TEXT TO READ:
------------------------------------------------

It makes our life more difficult when hacking, because we have no directory structure and do not know the path of a file.
But as long as one keeps the original hashes, despite not having the original filename, a new datafile can be created and the data will be found by the game anyway!

How to access the remastered soundtrack

The remastered soundtrack is one of the most advertised features of this remake.
The good news is that you can extract the soundtrack with Retrun-Sonic and listen to it!
The music is in the free and open source Ogg Vorbis format. Most common audio players can play the format.
Sample command line: retrun x Data.rsdk -3 -d=sonic_music
The bin files will then appear in the sonic_music directory.
If your audio player doesn't want to play the files, rename the extension of the file you want to play to .OGG

iPhone version: Files from 86.bin to 111.bin

Android version: Files from 88.bin to 113.bin

How to create a datafile with Retrun-Sonic

Retrun-Sonic currently supports creating datafiles in Sonic 1 format, and it can also use an hash information file.
The hash information file allows us to tinker without knowing the original filename requested by the Retro-Engine - MD5 is a one-way hash function.

------------------------------------------------

EXTRACTED RECORDS:
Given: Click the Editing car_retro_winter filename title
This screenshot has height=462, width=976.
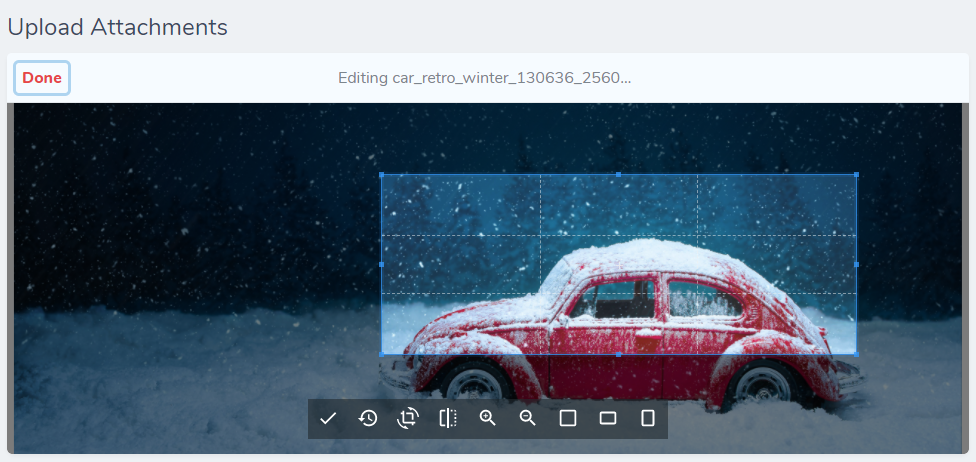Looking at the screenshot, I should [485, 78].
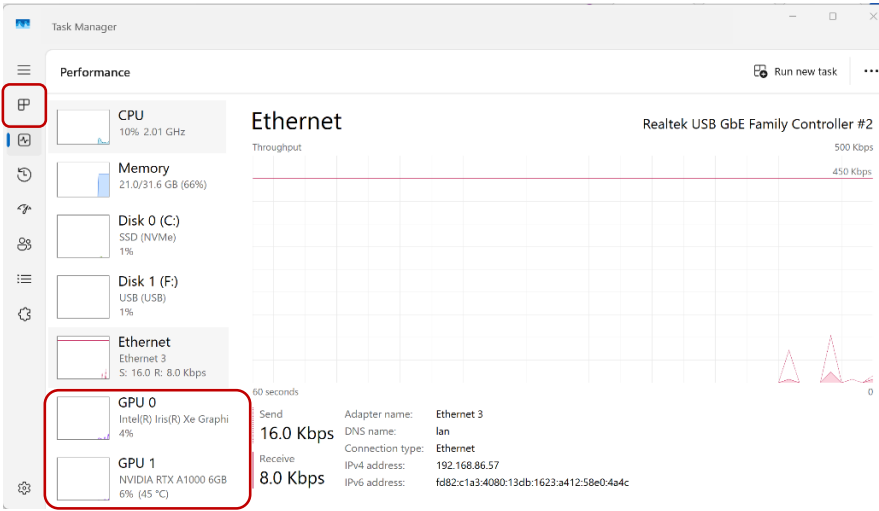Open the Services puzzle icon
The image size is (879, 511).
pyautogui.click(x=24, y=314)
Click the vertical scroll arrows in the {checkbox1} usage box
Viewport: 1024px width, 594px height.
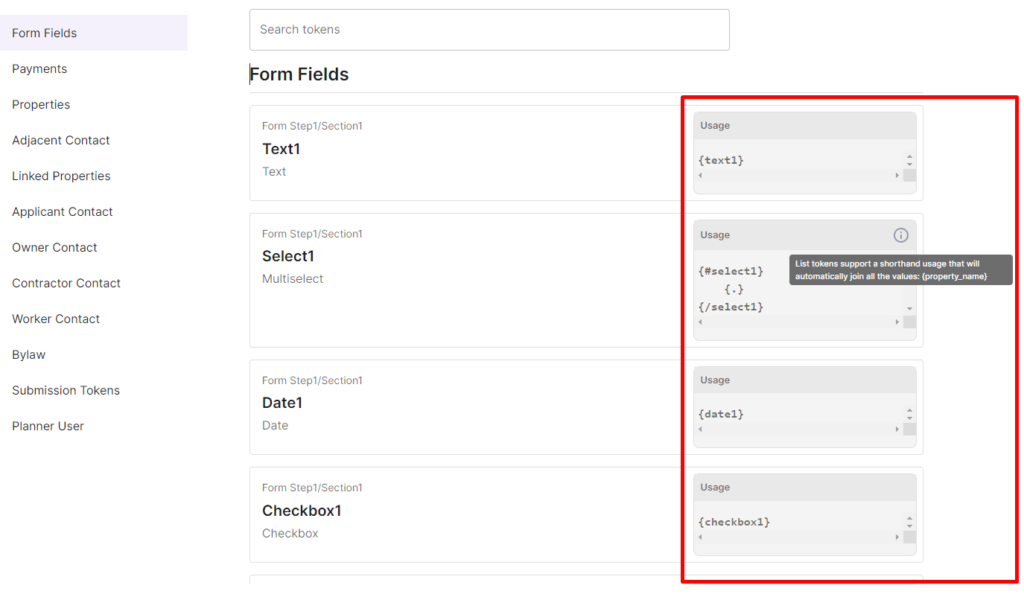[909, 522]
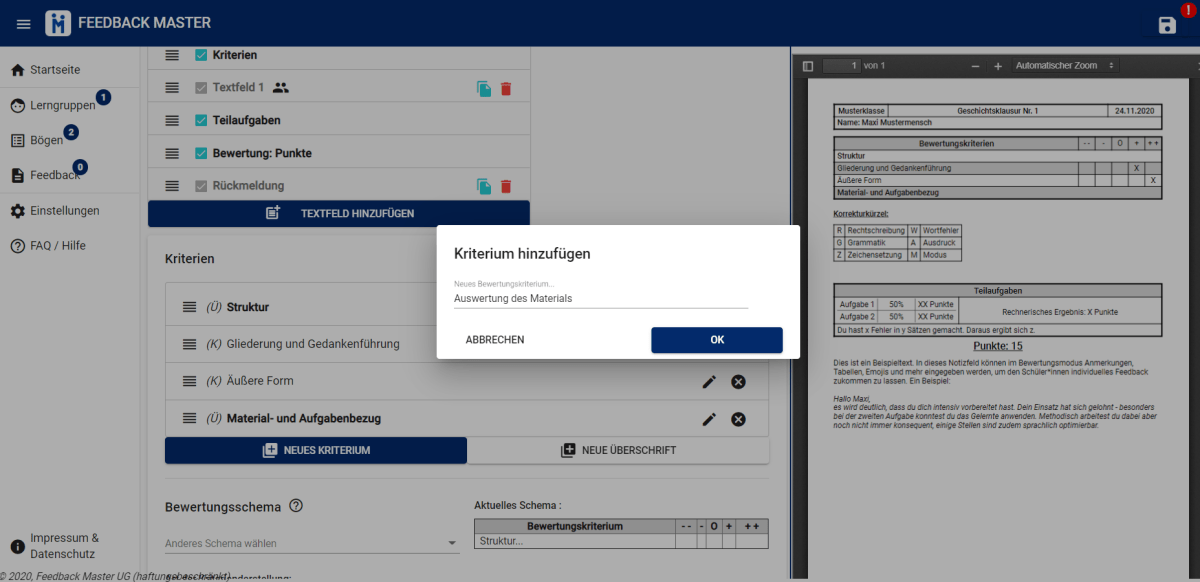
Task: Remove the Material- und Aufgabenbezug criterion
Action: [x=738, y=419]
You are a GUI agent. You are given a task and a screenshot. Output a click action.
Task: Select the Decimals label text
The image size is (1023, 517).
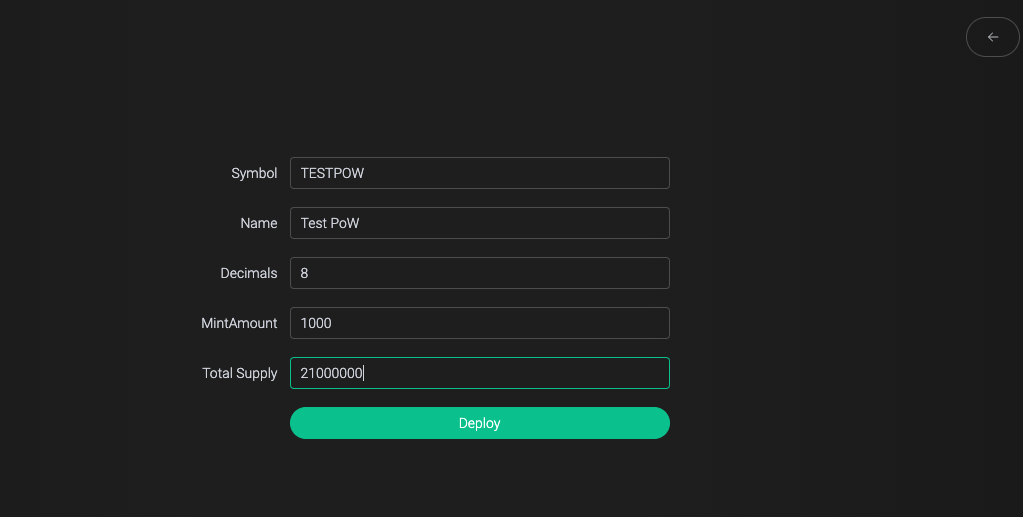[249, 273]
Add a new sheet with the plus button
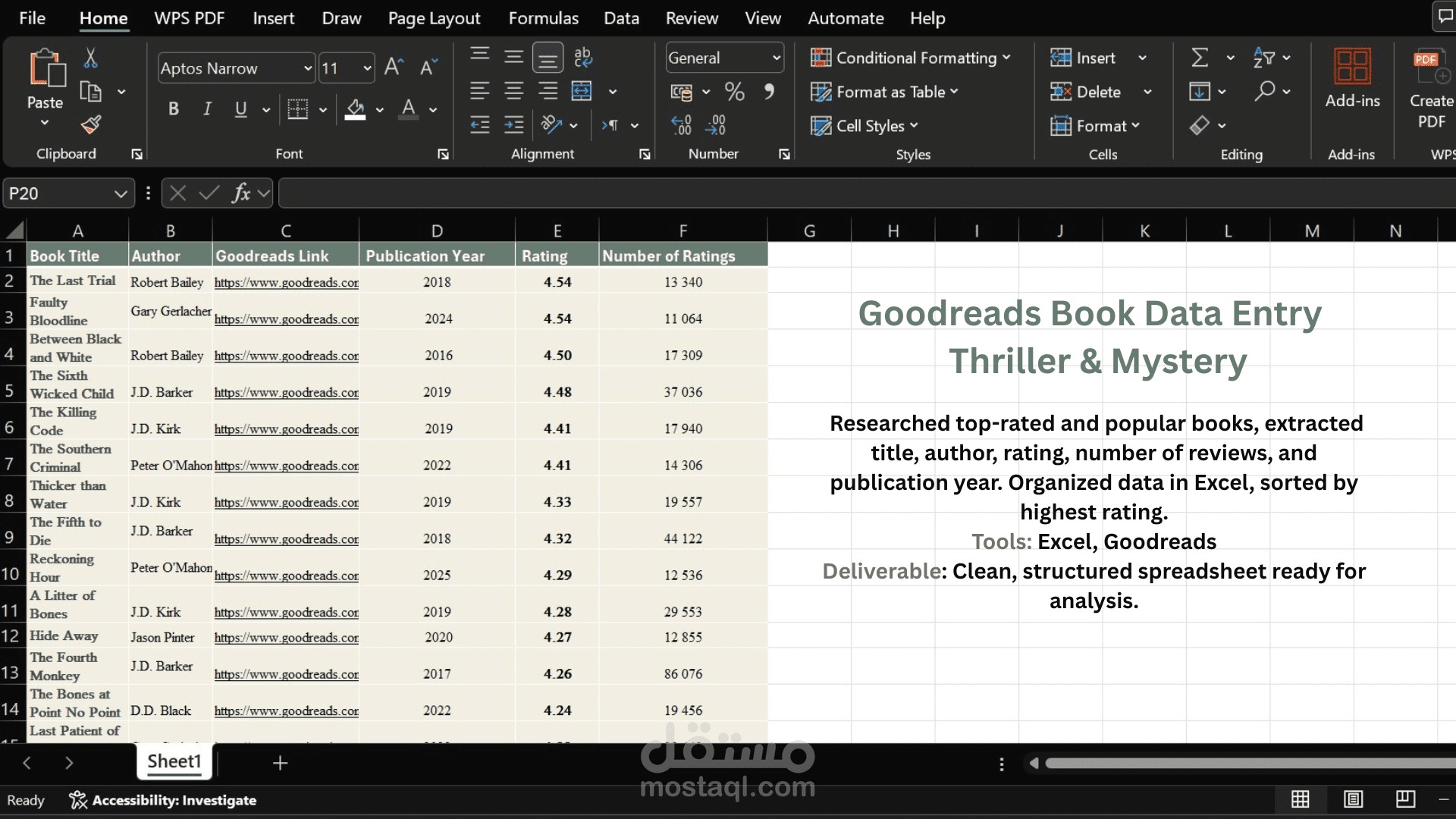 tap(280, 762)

------------------------------------------------

WHAT YOU WILL DO:
**A)** From the text on Retrun-Sonic, copy the passage that opens with the words containing "It makes our" and closes with "of this remake.".
**B)** According to the text on Retrun-Sonic, which files contain the soundtrack in the Android version?

ANSWERS PER TASK:
**A)**
It makes our life more difficult when hacking, because we have no directory structure and do not know the path of a file.
But as long as one keeps the original hashes, despite not having the original filename, a new datafile can be created and the data will be found by the game anyway!

How to access the remastered soundtrack

The remastered soundtrack is one of the most advertised features of this remake.

**B)** Files 88.bin through 113.bin.